• What you should do:
Only a number is wanted: how many lines in the listing contain the word "will"?

• Data listing:
● ● ●
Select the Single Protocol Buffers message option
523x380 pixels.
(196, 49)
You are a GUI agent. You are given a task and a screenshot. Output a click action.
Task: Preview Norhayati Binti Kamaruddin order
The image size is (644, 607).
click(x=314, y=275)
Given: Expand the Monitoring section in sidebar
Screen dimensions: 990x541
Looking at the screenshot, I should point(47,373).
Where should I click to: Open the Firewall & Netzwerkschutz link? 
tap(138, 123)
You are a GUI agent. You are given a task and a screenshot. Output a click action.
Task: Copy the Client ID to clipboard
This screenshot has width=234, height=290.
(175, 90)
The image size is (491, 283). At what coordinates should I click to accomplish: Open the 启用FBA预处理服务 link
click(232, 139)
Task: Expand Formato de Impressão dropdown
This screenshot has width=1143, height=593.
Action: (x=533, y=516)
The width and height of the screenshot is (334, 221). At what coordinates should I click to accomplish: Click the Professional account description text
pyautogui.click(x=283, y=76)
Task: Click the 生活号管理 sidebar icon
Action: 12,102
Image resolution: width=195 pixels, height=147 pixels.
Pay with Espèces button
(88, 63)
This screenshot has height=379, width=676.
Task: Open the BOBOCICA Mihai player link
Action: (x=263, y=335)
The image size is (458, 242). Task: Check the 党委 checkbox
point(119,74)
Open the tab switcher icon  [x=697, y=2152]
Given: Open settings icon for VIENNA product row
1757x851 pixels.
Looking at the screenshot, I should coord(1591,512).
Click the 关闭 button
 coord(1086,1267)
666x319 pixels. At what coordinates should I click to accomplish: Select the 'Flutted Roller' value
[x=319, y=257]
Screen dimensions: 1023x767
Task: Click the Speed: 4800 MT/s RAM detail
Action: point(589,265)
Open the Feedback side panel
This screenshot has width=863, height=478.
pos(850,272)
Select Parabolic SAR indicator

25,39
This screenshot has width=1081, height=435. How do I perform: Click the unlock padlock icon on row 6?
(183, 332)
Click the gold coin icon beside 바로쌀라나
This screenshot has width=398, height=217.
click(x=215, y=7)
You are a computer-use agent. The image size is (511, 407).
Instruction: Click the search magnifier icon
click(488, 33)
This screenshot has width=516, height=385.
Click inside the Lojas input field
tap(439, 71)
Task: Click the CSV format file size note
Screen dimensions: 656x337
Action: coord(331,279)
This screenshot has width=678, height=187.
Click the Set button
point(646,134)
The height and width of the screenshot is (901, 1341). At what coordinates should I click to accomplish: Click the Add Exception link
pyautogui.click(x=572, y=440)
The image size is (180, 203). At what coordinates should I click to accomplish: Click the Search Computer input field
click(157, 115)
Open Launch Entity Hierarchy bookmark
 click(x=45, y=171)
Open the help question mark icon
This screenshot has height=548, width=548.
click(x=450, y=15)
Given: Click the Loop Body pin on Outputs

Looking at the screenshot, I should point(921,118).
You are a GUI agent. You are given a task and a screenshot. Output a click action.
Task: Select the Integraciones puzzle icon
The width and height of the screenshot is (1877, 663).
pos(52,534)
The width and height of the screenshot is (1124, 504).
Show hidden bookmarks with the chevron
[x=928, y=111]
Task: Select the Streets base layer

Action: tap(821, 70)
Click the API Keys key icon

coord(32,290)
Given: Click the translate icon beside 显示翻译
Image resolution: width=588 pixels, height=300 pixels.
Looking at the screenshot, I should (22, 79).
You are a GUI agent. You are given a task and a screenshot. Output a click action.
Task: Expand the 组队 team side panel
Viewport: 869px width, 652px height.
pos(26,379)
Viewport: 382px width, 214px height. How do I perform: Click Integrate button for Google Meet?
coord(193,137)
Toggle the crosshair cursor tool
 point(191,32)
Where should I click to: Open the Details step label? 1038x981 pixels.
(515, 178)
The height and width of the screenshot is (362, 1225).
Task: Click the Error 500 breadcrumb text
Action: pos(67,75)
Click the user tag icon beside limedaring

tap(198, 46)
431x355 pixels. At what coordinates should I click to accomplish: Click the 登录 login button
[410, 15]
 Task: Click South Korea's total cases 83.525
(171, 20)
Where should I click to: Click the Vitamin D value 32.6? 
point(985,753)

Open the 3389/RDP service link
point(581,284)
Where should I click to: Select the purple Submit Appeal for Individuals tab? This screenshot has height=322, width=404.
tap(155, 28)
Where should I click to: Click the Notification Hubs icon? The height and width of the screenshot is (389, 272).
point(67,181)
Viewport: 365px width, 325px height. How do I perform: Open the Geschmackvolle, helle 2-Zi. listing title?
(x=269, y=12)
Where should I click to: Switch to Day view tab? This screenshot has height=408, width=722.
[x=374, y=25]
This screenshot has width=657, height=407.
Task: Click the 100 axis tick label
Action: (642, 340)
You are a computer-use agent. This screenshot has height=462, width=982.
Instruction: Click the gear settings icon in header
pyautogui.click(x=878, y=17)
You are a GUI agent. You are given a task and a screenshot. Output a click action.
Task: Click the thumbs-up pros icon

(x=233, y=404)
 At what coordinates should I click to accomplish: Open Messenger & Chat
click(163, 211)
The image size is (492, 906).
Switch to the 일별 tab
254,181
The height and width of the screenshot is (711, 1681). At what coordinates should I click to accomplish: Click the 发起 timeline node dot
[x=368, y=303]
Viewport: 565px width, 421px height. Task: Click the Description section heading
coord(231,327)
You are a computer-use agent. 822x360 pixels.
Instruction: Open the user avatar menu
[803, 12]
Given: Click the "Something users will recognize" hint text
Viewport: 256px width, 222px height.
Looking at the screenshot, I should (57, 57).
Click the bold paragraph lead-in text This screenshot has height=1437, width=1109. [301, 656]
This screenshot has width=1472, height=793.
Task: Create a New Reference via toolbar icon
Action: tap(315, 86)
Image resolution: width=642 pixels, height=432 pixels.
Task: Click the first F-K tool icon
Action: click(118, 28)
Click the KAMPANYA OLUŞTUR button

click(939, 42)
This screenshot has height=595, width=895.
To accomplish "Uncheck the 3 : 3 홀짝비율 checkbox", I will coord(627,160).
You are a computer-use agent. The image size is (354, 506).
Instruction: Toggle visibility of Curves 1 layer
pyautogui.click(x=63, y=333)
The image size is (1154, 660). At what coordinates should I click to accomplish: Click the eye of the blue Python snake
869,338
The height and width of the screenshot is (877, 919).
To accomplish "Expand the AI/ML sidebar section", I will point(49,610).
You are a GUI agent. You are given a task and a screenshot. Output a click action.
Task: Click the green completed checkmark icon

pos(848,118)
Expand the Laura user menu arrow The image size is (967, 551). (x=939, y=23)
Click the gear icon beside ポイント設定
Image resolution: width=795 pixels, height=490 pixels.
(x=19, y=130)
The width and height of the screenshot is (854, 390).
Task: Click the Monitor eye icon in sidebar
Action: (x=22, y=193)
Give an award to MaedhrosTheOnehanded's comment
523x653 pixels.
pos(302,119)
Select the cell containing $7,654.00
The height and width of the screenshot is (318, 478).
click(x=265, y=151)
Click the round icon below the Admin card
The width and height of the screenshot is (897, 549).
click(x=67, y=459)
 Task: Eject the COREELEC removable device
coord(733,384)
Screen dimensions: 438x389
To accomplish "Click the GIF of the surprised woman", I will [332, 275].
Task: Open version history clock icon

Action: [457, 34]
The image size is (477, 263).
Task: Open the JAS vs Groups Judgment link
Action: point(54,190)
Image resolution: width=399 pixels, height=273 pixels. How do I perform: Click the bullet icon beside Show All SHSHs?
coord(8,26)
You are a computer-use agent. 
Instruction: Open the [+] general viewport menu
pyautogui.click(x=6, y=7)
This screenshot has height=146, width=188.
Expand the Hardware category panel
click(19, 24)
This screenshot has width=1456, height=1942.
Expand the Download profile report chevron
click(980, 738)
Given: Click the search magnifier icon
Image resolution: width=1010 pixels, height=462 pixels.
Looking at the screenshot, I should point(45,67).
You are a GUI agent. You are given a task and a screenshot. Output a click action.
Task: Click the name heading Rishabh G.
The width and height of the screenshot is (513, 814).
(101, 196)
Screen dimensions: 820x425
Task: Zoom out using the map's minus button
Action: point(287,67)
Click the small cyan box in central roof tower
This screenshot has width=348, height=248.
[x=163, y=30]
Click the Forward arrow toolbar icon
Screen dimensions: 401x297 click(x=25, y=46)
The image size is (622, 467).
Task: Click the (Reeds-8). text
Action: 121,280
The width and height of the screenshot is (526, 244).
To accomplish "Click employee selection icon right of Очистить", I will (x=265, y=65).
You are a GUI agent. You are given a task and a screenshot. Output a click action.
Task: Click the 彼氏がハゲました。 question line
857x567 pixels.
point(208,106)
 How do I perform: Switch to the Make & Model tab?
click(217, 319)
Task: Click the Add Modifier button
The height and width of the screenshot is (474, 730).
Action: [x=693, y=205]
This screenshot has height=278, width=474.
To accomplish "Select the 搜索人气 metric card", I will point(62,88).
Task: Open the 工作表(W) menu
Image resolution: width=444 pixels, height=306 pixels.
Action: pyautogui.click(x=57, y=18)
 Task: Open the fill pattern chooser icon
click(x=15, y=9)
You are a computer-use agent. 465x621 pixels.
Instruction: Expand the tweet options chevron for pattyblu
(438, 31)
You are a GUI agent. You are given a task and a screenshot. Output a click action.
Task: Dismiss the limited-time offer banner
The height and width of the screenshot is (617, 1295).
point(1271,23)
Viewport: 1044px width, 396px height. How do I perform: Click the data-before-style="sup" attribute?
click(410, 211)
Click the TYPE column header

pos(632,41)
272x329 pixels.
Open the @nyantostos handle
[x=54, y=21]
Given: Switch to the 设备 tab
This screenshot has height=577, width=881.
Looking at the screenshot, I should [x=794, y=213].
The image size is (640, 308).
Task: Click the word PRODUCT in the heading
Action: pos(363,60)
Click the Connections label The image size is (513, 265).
● ● ●
• Solution:
6